## Start RECORDS SHOWN
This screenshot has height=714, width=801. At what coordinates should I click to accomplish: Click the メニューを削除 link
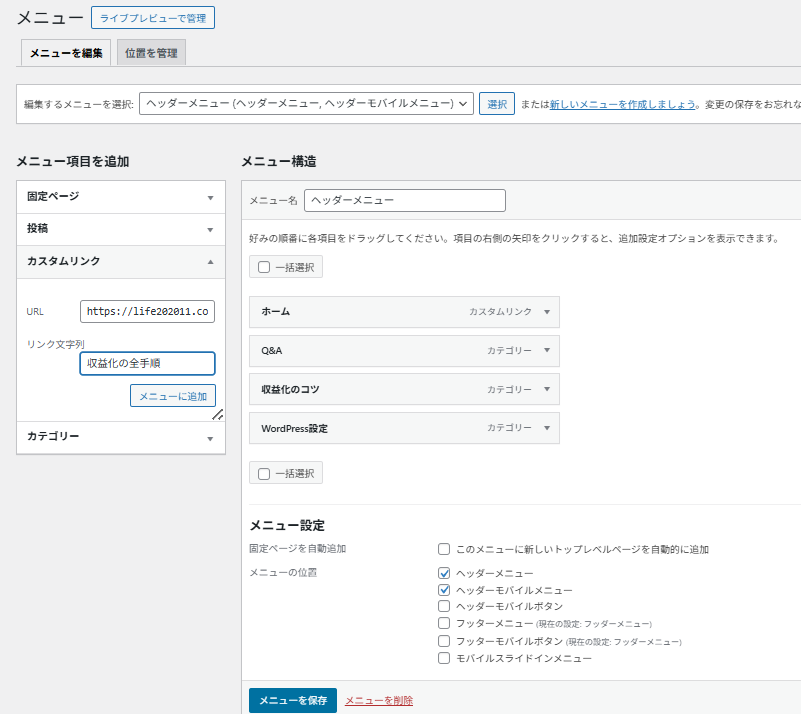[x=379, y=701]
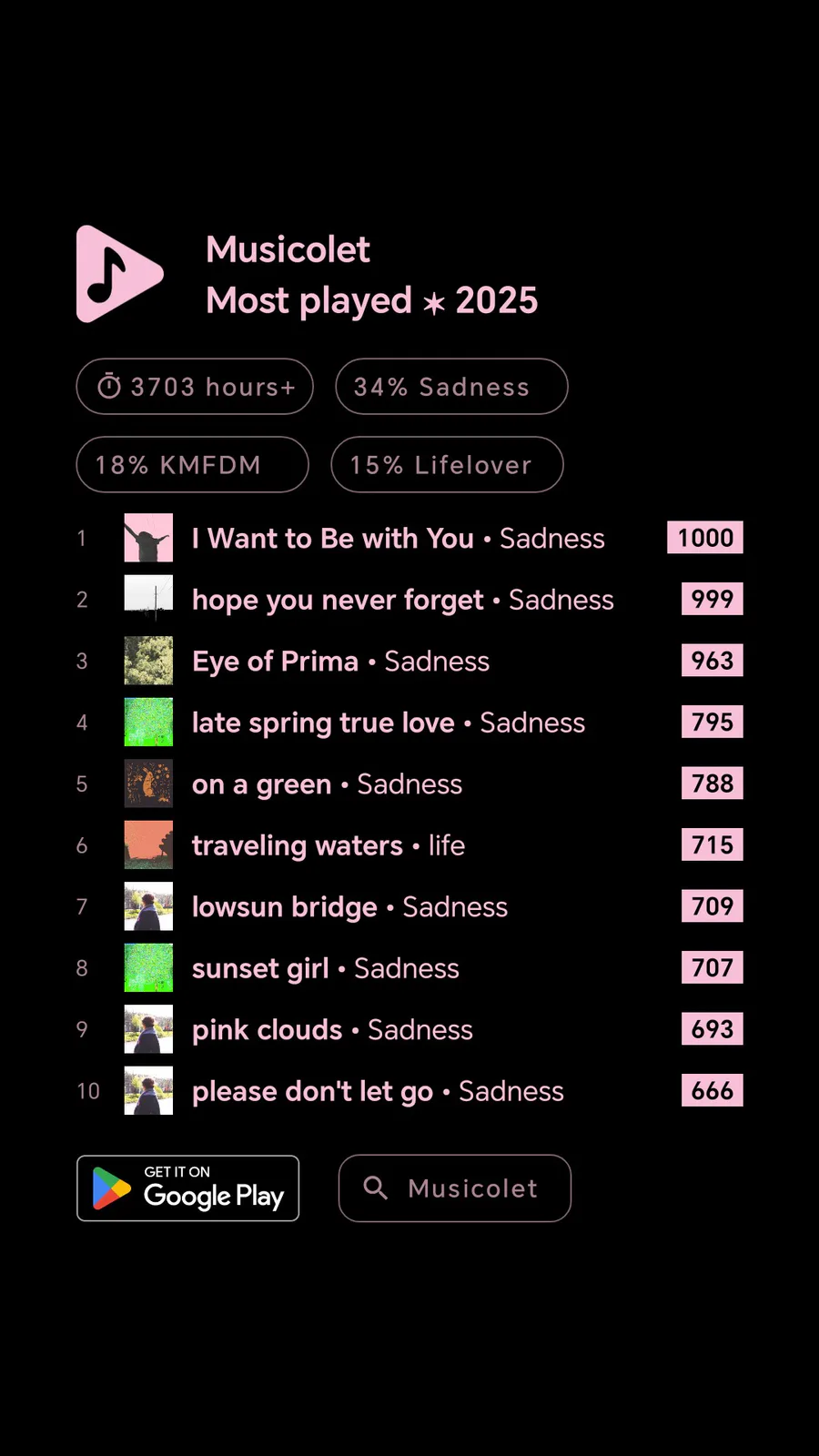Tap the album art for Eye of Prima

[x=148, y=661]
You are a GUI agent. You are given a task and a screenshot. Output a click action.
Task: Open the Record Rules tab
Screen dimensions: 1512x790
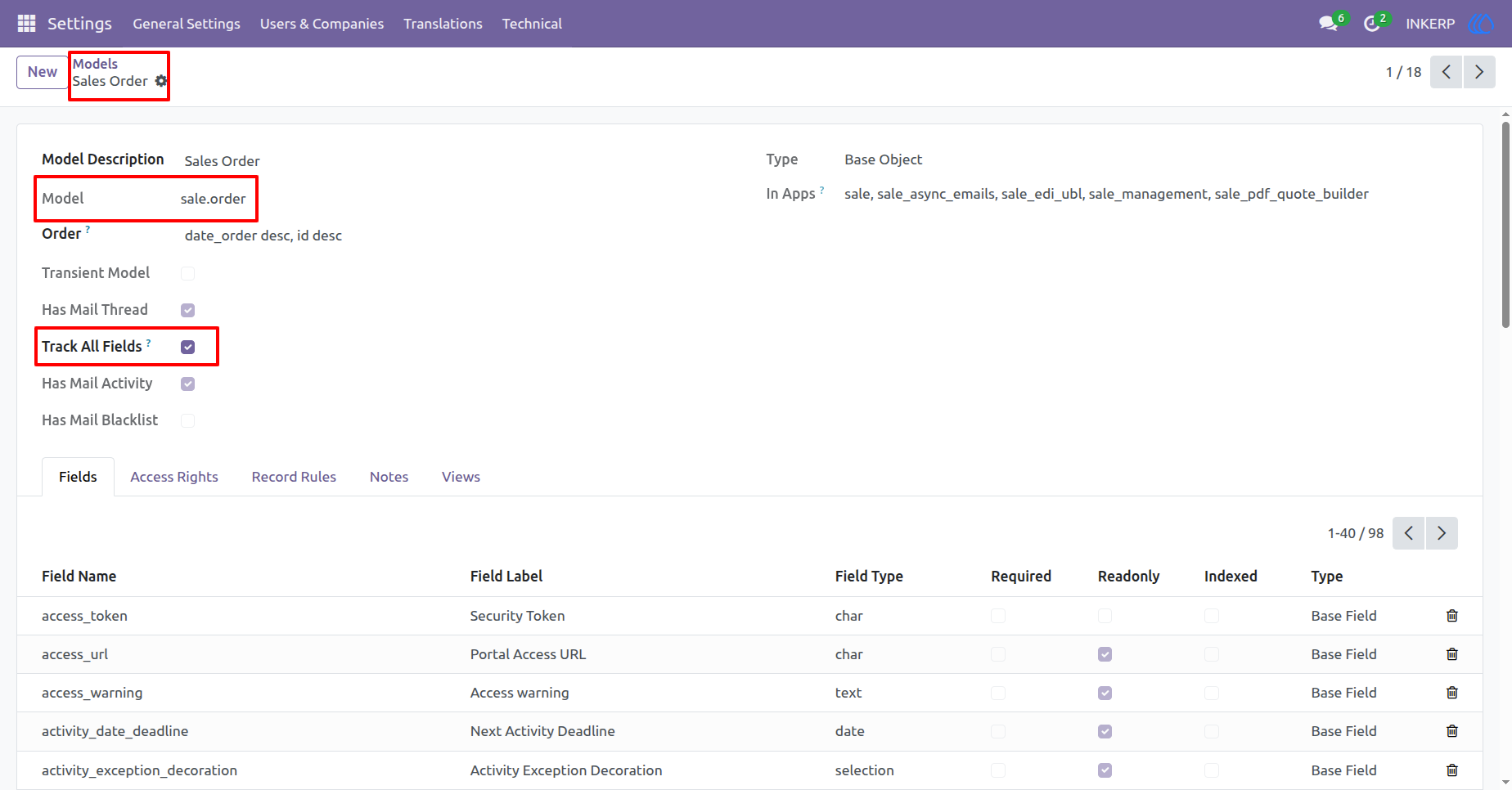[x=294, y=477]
## End RECORDS SHOWN
## Start RECORDS SHOWN
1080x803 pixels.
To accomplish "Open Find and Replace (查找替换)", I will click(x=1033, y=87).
## End RECORDS SHOWN
TASK TO COMPLETE:
Copy the data lines from the one containing "This screenshot has" through the one containing "[x=294, y=477]", inclusive, changing "Record Rules" to "Recording Rules" and leaving everything else as it is. Leave the pictures out.

THE SOLUTION:
This screenshot has height=714, width=801. At what coordinates should I click to accomplish: Click the メニューを削除 link
[x=379, y=701]
Tap the album art for Eye of Prima

[x=148, y=661]
You are a GUI agent. You are given a task and a screenshot. Output a click action.
Task: Open the Recording Rules tab
Screen dimensions: 1512x790
[x=294, y=477]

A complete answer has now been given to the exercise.